The underlying feature of the new design system is called Journey Lines. “The Journey Lines started life as this guiding element through the Zoopla experience,” Zag design director Dan Green says. “The way it moves and behaves was designed to visualise the home buying journey, and how Zoopla was the constant.”
This system extends to the illustration style and wider graphic language, which includes infographics and guides for customers.
The interconnecting visual style hopes to show “complexity of the home buying process”, Green adds. “The twists and turns, welcome surprises and not-so-welcome-ones, rational decisions and emotional gotta-make-it-happens that change someone’s direction completely.”
The Journey Lines system was also the inspiration for the new typeface, developed with London and Sydney-based foundry Family Type. This provides a “connected thread throughout the whole identity”, Green adds.
Designing the new logo
The redrawn wordmark uses the custom typface, while the ‘z’ icon is applied elsewhere, on merchandise like laptop stickers. There was a lot of exploration around this in the rebrand, according to Zoopla design lead Gabriel Weichert.

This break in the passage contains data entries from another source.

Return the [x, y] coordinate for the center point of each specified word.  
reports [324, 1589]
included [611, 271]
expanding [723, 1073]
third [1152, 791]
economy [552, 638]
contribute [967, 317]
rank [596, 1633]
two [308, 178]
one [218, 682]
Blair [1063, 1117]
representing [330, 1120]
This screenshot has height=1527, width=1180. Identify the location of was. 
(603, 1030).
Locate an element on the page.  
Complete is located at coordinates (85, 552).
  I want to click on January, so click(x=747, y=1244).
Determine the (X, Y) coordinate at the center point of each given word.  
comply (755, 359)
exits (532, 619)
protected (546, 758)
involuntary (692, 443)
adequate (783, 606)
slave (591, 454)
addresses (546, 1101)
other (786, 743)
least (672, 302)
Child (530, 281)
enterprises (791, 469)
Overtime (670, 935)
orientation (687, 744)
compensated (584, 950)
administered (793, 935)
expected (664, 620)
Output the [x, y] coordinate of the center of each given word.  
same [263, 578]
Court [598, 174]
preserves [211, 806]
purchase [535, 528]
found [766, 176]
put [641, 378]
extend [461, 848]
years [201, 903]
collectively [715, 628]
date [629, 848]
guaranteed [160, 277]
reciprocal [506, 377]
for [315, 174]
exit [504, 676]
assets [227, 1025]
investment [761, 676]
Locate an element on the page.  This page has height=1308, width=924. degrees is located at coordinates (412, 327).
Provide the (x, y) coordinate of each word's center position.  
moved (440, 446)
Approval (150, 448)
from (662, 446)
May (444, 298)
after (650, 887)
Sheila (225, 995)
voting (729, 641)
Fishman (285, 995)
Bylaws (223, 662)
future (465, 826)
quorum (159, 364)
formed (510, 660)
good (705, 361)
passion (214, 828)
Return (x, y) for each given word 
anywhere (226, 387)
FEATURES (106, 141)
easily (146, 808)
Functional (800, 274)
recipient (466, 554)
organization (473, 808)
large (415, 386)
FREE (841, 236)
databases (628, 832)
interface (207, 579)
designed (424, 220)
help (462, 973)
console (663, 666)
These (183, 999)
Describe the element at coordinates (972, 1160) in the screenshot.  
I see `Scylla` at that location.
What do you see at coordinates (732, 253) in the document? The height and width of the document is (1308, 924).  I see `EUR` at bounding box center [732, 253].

“We wanted to ensure the Z was still unique on its own,” he says, though the team also wanted to make sure the logo was identifiable as part of the Journey Lines concept.
The typeface more generally is reflective of the housebuying process as well, according to Weichert. “It’s reflected in the range of forms; sharp turns and flowing curves and the combination of upper and lower case characters,” he says.
The branding will roll out on Zoopla’s app and website, which will offer new features and products for customers, developed by the in-house design team.
One of these features is called My Home, a hub for homeowners which seeks to provide them with the skills, knowledge and insight on the property owning journey.
Building on a “purple heritage”
One of the most recognisable features of the Zoopla brand is its purple colourway and Weichert says that the shade “will continue to be core to the Zoopla brand”. It has however been adjusted for the new identity.
“We didn’t want to throw the baby out with the bathwater, as there’s a lot of equity in purple for Zoopla,” he adds. “We just wanted to give it a bit more oomph.”
As well as using a “brighter, fresher” primary tone, a secondary palette has been added to give the brand “more room to stretch and play”, Weichert says.
“We have built on our purple heritage, with a brighter, fresher tone for more cut through, and a darker more sophisticated one to connect to our more business-led audiences,” he says.
The designer says he hopes that this provides a “bit more Zoopla-iness” for the new identity.